健康や若さを維持するための運動は、頑張ってする必要はありません。大切なことは、楽な運動でいいので「定期的に長く続けること」。忙しいときや風邪を引いたときには、2、3日休んでもかまいません。義務感からではなく、楽しみながらやるのが長く続けるコツです。
からだの内側の変化にも注目したい
体重やウエストサイズなどを定期的に測って、変化を記録しておくのも、運動の楽しみ方の1つです。ただし、体重などの数値が目に見えて減らないと、がっかりして運動をやめてしまう人が少なくありません。
そんなときでも体内では血管や骨が強化され、動脈硬化や骨粗しょう症の予防などに役立っています。血圧や体脂肪を測ったり、年に1度くらいは血糖値や骨密度も計測するなどして、からだの内側の変化にも注目してください。
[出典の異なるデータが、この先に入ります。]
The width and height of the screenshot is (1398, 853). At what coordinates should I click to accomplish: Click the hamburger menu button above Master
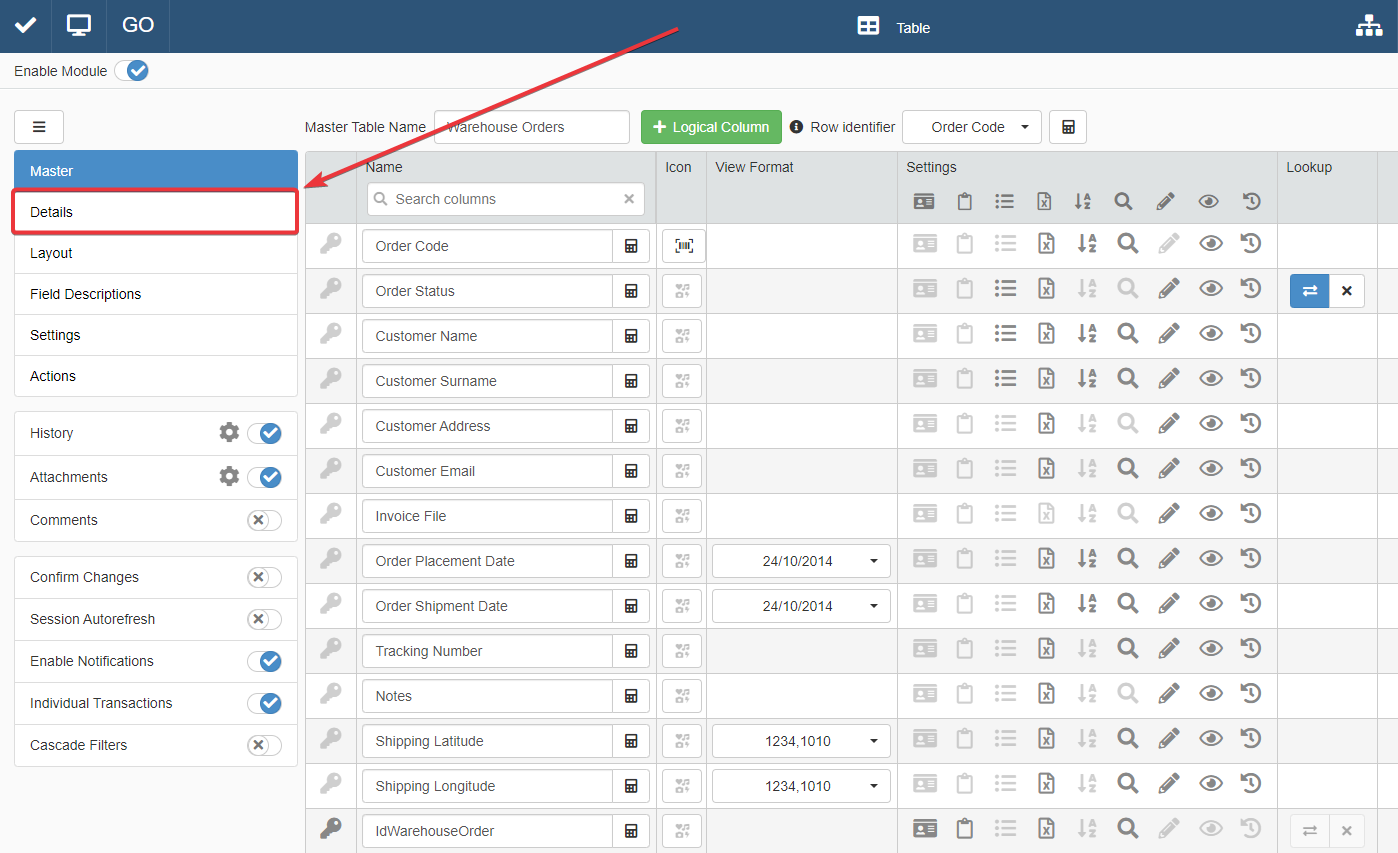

高血圧や糖尿病などですでに治療を受けている人は、いきなり運動をはじめると危険なこともあるので、かならず医師に相談してから始めましょう。また運動をする前には、全身、腕、足などをゆっくり伸ばす準備運動(ストレッチ)をしておくと、ケガの予防に役立ちます。
なっとく情報
脂肪の燃焼に役立つと注目されているアミノ酸は、もともとスポーツ選手たちが運動効率を高めるために使用していたものです。それだけにアミノ酸飲料などを飲むときは、運動と組み合わせるのが効果的。アミノ酸はふつう飲んでから30分ほどで吸収されるので、そのタイミングに合わせて運動を始めると、脂肪の燃焼効率もより高まります。